SparkXGBRanker
from 1.7.0 release requires data to be sorted by qid. It works fine if we have one worker and sorted dataframe. However with multiple workers data comes to them unordered and raises exception:
org.apache.spark.api.python.PythonException: 'xgboost.core.XGBoostError: [17:46:40] …/src/data/data.cc:486: Check failed: non_dec:
qid
must be sorted in non-decreasing order along with data.
Code to reproduce:
from xgboost.spark import SparkXGBRanker
from pyspark.ml.linalg import Vectors
df_train = spark.createDataFrame(
[
(Vectors.dense(1.0, 2.0, 3.0), 0, 0),
(Vectors.dense(4.0, 5.0, 6.0), 1, 0),
(Vectors.dense(9.0, 4.0, 8.0), 2, 0),
(Vectors.sparse(3, {1: 1.0, 2: 5.5}), 0, 1),
(Vectors.sparse(3, {1: 6.0, 2: 7.5}), 1, 1),
(Vectors.sparse(3, {1: 8.0, 2: 9.5}), 2, 1),
],
["features", "label", "qid"],
)
df_train = df_train.sort(df_train.qid.asc())

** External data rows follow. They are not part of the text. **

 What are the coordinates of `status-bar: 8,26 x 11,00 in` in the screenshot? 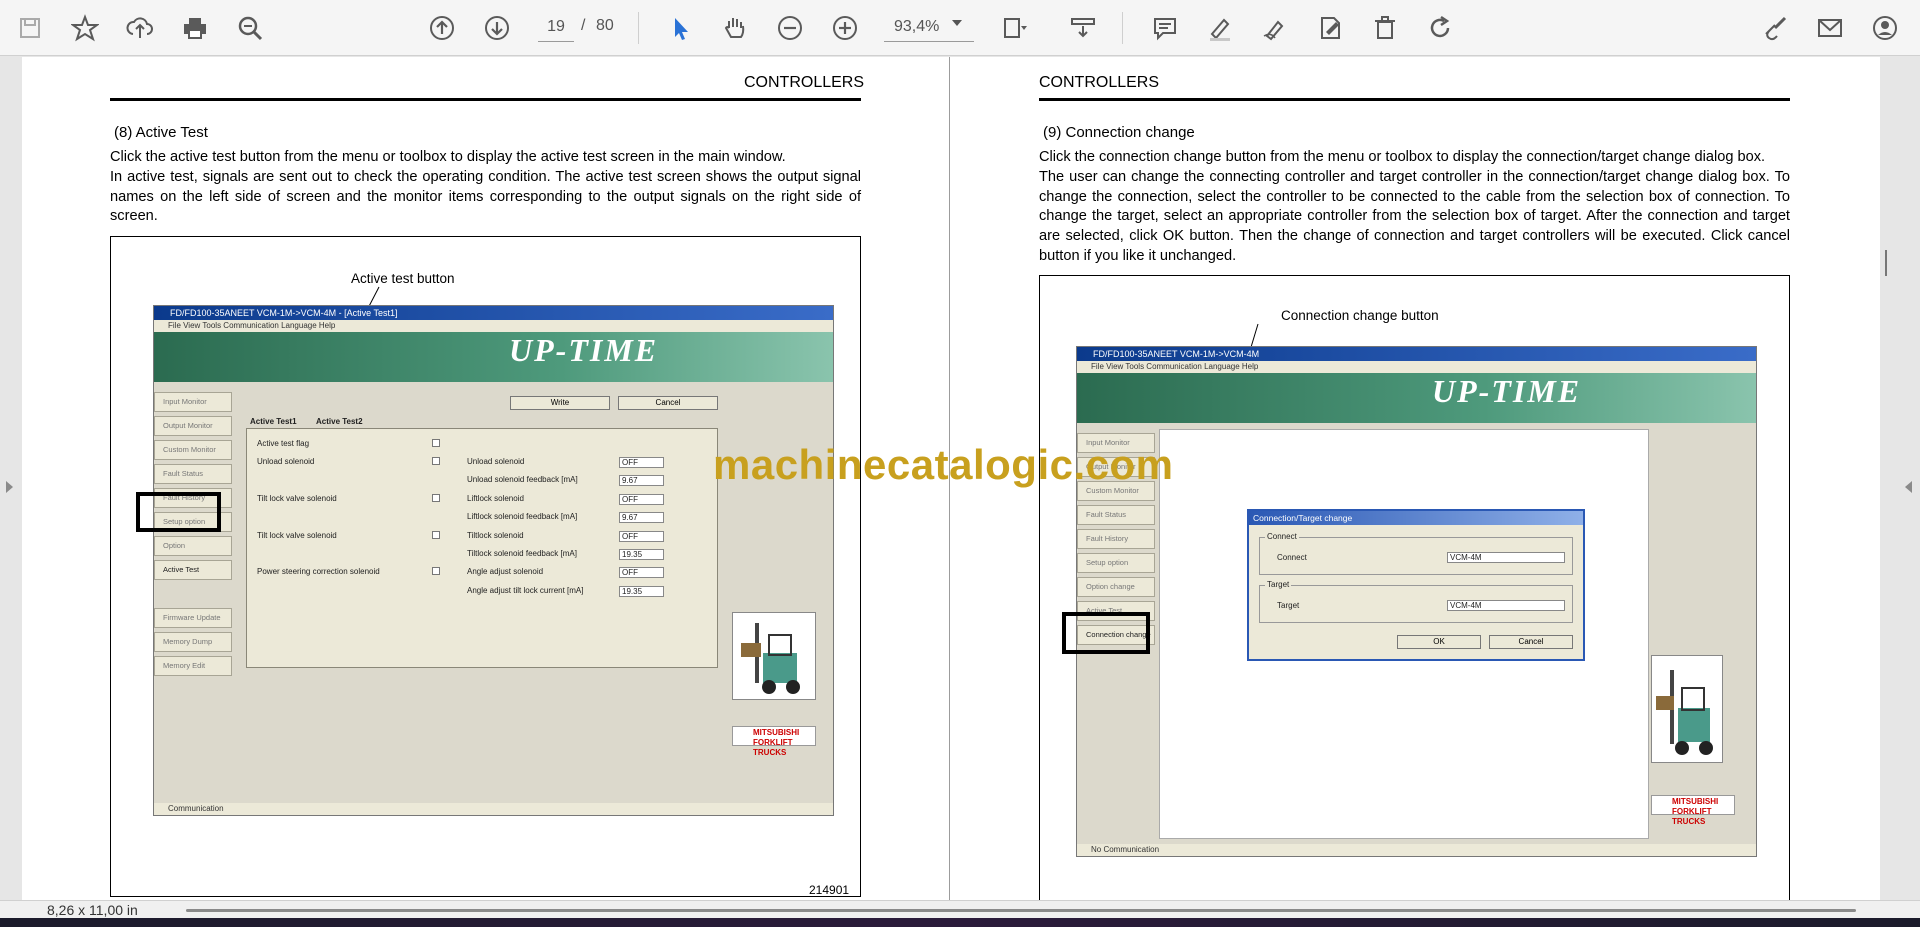 It's located at (960, 909).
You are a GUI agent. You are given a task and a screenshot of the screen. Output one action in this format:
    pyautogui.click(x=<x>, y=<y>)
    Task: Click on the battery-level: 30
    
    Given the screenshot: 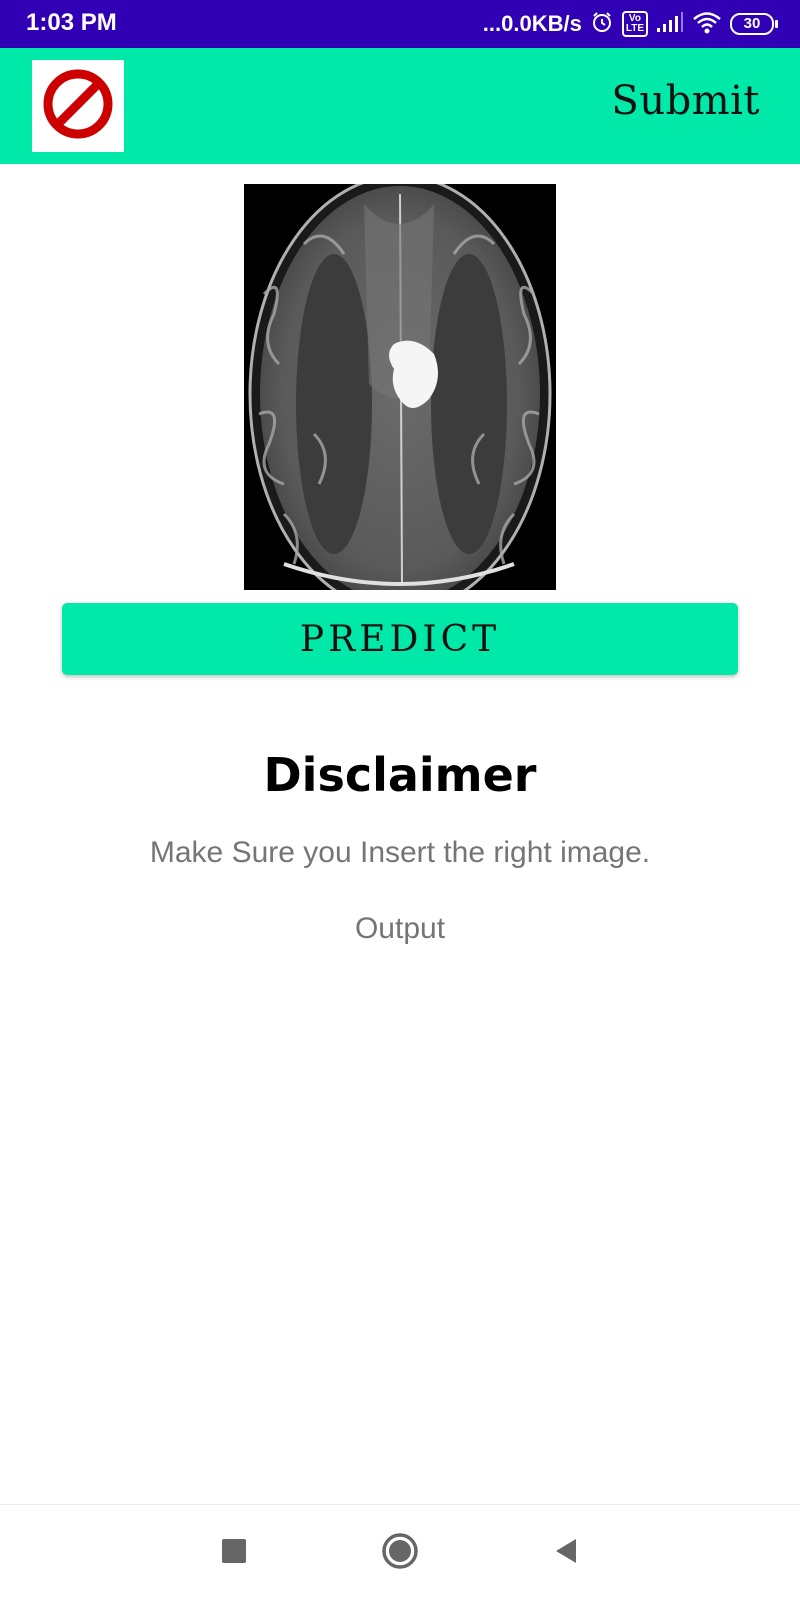 What is the action you would take?
    pyautogui.click(x=752, y=24)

df_test = spark.createDataFrame(
[
(Vectors.dense(1.5, 2.0, 3.0), 0),
(Vectors.dense(4.5, 5.0, 6.0), 0),
(Vectors.dense(9.0, 4.5, 8.0), 0),
(Vectors.sparse(3, {1: 1.0, 2: 6.0}), 1),
(Vectors.sparse(3, {1: 6.0, 2: 7.0}), 1),
(Vectors.sparse(3, {1: 8.0, 2: 10.5}), 1),
],
["features", "qid"],
)
ranker = SparkXGBRanker(qid_col="qid", num_workers=2)
model = ranker.fit(df_train)
model.transform(df_test).show()
Is there any ways to prepare df in sorted order for workers? Or sorting should be done on each worker?